Per quanto riguarda i modelli, certo che sono innaturali per entrambi; io però non mi riferisco tanto ai modelli di bellezza o a quelli di successo, che come dici tu si possono sconfiggere con un po' di normale autonomia mentale, ma ai modelli di individuo. Chi se ne frega se mi si dice che devo essere efebica o al contrario prosperosa; l'importante è il rapporto io-mondo che mi si inculca, la costruzione della mia non-identità come oggetto desiderato e non come soggetto desiderante. E il fatto che su questa base, tutti i successivi stimoli/doveri di realizzazione professionale o "individuale" non possano attecchire se non in modo malforme e non di rado psicotico.
Tutto questo senza parlare, appunto, di banalità come la spinta sempre più precoce verso una femminilità porca nelle bambine o le solite statistiche sulle violenze contro le donne, o le diseguaglianze in ambito lavorativo, la doppia presenza eccetera eccetera eccetera.
A me, Brullo, delle donne frega assai; mica studio la società per salvarla, o studio le donne per spirito di corporativismo - in effetti mica le studio le donne, normalmente studio gli immigrati, e lo so io quanto riescono starmi sul cazzo gli immigrati.
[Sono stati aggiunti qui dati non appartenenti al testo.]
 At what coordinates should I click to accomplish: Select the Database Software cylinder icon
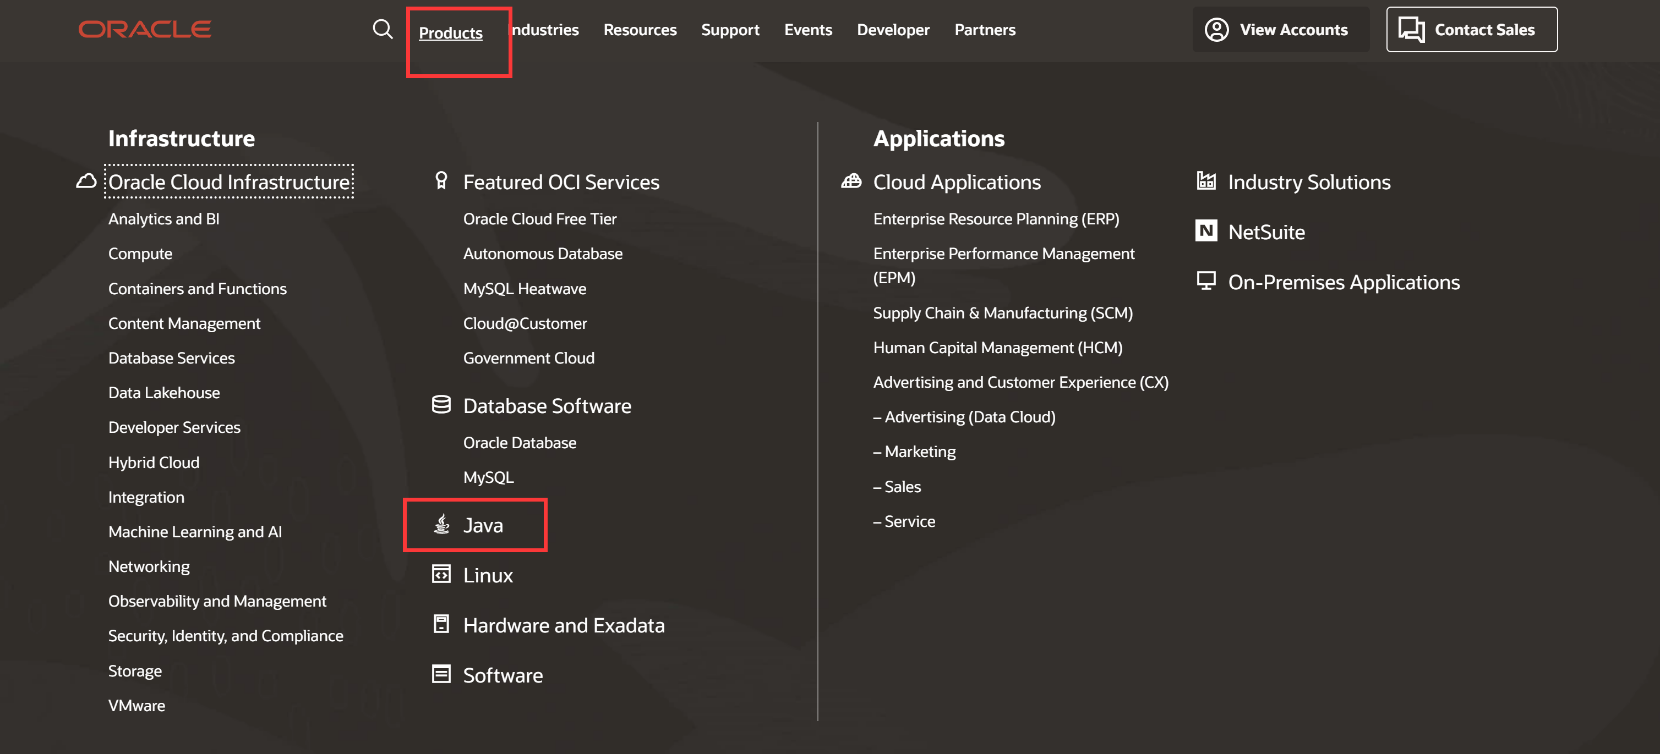[x=441, y=405]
Quindi non c'è alcun intento, o fine, e sicuramente se ci fosse, conoscendomi, non sarebbe nobile; è solo conoscenza e possibilmente consapevolezza.

@Ste, grazie. Guarda, mi è costato stare zitta e buona durante la presentazione, e non tirare testate contro gli spigoli per i due giorni seguenti: il post è stato liberatorio! ;)

@Perottella: grazie:)!

@Sergiokar: io sono preoccupata anche per il futuro del genere maschile. Le ragazze stanno male, e i ragazzi stanno con ragazze che stanno male, quindi o sono tutti sadici, o stanno male pure loro, o staranno male tra pochissimo. Comunque sì, poche persone riflettono ormai su tali questioni; mi rendo davvero conto che il femminismo non ha lasciato nemmeno un'eredità di senso comune, di abitudini educative diciamo. C'è stato uno strano salto all'indietro; genitori più giovani dei miei educano i loro figli e le loro figlie secondo modi e principi propri dei miei nonni. Destabilizzante.

Anonimo ha detto...

Dici bene. "La gente non ci arriva", e non ci arriva perchè comunque si comporta nel modo che ben conosciamo: segue la corrente. Il femminismo c'è stato, e ha lasciato delle conquiste e delle eredità fondamentali, di cui ci dimentichiamo perchè ormai le diamo per scontate, e che inoltre spesso sono utilizzate nei modi peggiori dalle stesse donne. Ragazzine che approfittano per esempio della enorme libertà di fare, andare ed essere, scegliendo comunque di essere oggetto e non soggetto, scegliendosi l'uomo che le mena e mettendosi da sole il guinzaglio per non andare troppo lontano.
Sono d'accordo sul fatto che esistano pesanti condizionamenti nei secoli dei secoli, ma sta alle donne (e agli uomini) fare le loro scelte.
Essere diversi da come è richiesto da famiglia e società è sempre molto difficile e bisogna avere le palle, maschilisticamente parlando, per farlo.